4.3. Oxidative stress in diabetic neuropathy

Oxidative stress has been implicated in the pathological process inducing nerve damage in diabetes (Obrosova, 2002; Vincent et al., 2004). Oxidative stress, possibly triggered by vascular abnormalities and associated microangiopathy in the nerve (Cameron et al., 2001; Malik et al., 2005), is a key pathological process inducing nerve damage in diabetes in humans and experimental models (Obrosova, 2002; Vincent et al., 2004). Diabetes-induced oxidative stress in sensory neurons and peripheral nerve is demonstrated by increased production of reactive oxygen species (ROS) (Coppey et al., 2003; Nishikawa et al., 2000b; Oltman et al., 2009; Russell et al., 2002), lipid peroxidation (Obrosova et al., 2002), protein nitrosylation (Obrosova et al., 2005a; Obrosova et al., 2005b), and reduced levels of reduced glutathione (Ho et al., 2006; Obrosova et al., 2002) and ascorbate (Obrosova et al., 2002). The neurodegenerative outcome is energy failure in the nerve, observed as a decrease in high energy intermediates (e.g. phosphocreatine) (Obrosova, 2002; Vincent et al., 2004), impaired axonal transport of proteins (Fernyhough and Schmidt, 2002) and sub-optimal ion pumping (Hall et al., 1995; Huang et al., 2002; Kruglikov et al., 2004). However, treatments with anti-oxidants such as α-lipoic acid, γ-linolenic acid and aldose reductase inhibitors have shown to prevent many indices of neuropathy in STZ-diabetic rats (Obrosova, 2002; Vincent et al., 2004; Yorek et al., 2004).

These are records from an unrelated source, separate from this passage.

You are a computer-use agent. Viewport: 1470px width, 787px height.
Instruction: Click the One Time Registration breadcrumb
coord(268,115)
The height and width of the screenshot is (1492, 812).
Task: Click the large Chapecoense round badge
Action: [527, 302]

Elevated production of reactive oxygen species (ROS) and mitochondrial hyperpolarization are exhibited by cultured endothelial cells after a short period of exposure to high [glucose] that may drive excessive electron donation to the electron transport chain in mitochondria (Nishikawa et al., 2000b). Brownlee et al. have proposed that this mitochondrial-dependent process is a central mediator of oxidative stress in complications of diabetes (Nishikawa et al., 2000a; Nishikawa et al., 2000b). Studies in cultured embryonic sensory neurons have shown that high [glucose] induces toxicity through an apoptotic route involving a mitochondrial-dependent pathway (Vincent et al., 2004). But studies on adult sensory neurons from normal and STZ-diabetic rats indicate that adult neurons have different responses to high [glucose] compared with endothelial cells and embryonic neurons. Our work and studies by Wiley et al. have shown that in adult sensory neurons from STZ-diabetic rats, the mitochondrial inner membrane potential is depolarized, not hyperpolarized as observed in endothelial cells exposed to high [glucose] (Huang et al., 2003; Huang et al., 2005; Srinivasan et al., 2000). In our recent study, impaired mitochondrial respiratory chain activity was not accompanied by increased ROS production in neuronal perikarya from STZ-diabetic rats (Chowdhury et al., 2010). However, we have recently found that ROS levels and protein adducts of 4-hydroxy-2-nonenal are elevated in the presence of high glucose concentration in axons of adult sensory neurons isolated from 3- to 5-month STZ-diabetic rats, with the perikarya being unaffected (Zherebitskaya et al., 2009). These results suggest that mitochondrial function may differ between axons and perikarya or that oxidative stress in axons and other cells of the nerve trunk may derive from alternative sources. One of our studies also provides preliminary evidence that the sources of ROS in axons of diabetic neurons may, in part, derive from the polyol pathway. This pathway has been proposed as a source of ROS through a putative sorbitol accumulation-dependent NADPH oxidase route in previous studies (Ido et al., 2010; Oates, 2008). In agreement with this evidence, the specific sorbitol dehydrogenase inhibitor, SDI-158, blocked high [glucose]-dependent ROS production in the axons of diabetic neurons (Akude et al., 2011).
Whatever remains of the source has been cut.